Is it ever possible for the C send
function to return zero when using TCP sockets? The man page just says that it will return the number of bytes sent, but I am not sure if it will just return -1 when it can't send any data.
views:
210answers:
3Well, there is always the case where you passed in zero as the number of bytes to send... in that case, "returning the number of bytes sent" would indicate that it should return zero bytes.
Probably best to handle the returns-zero case properly anyway; it can't hurt, and it might help.
The answer to this may well be implementation dependent and therefore vary based on the operating system.
One circumstance where 0 would be expected, when you request a transmission of 0 bytes.
Yes, it can indeed return zero. I've seen this in the situation of massive data transfers where the other end is not keeping up.
In that case, the remote TCP stack buffers had filled up, the stack had notified the local end that it was to delay until some space was cleared out and the local buffers had filled up as well.
At that point, it's not technically an error (hence no -1 returned) but no data could be accepted by the local stack.

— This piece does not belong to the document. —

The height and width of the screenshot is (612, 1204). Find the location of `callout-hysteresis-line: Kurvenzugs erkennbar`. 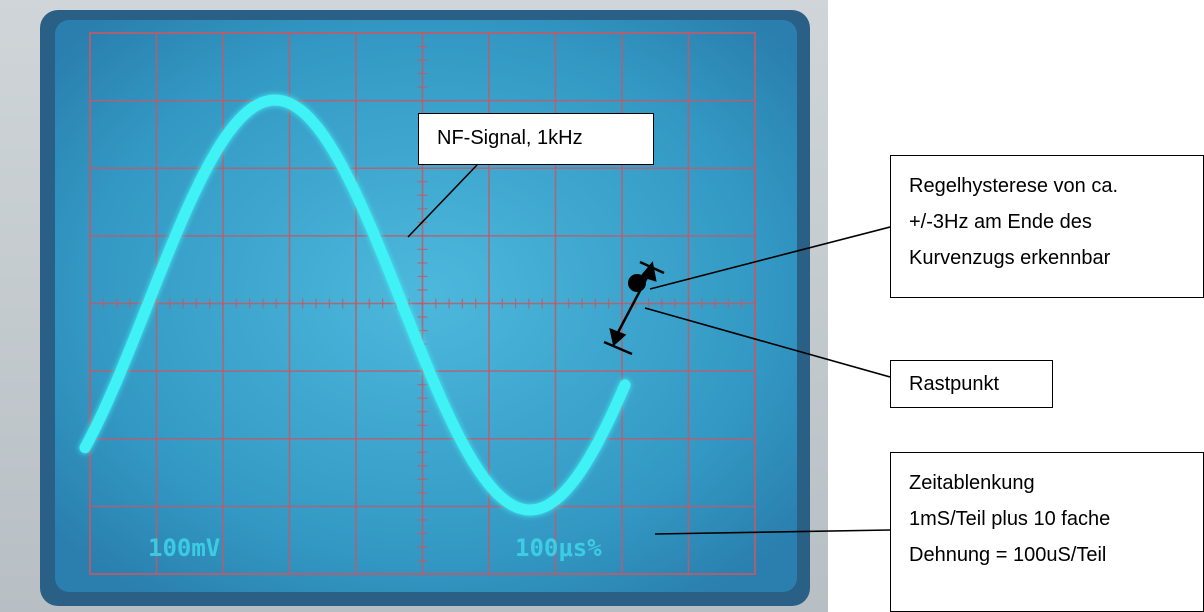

This flow control is a basic feature of TCP. Receivers send back a window size with each acknowledgement indicating how much data they can accept. Once this hits zero, the sender no longer transmits until told that it's okay. Note that this is the TCP stack doing this, al the application sees (eventually) is a zero return code from the send.
Once the window size has been zero for a while (by using a persist timer on the sender), then an error may be generated.
So it returns zero. Granted, it's an edge case but you always code for edge cases.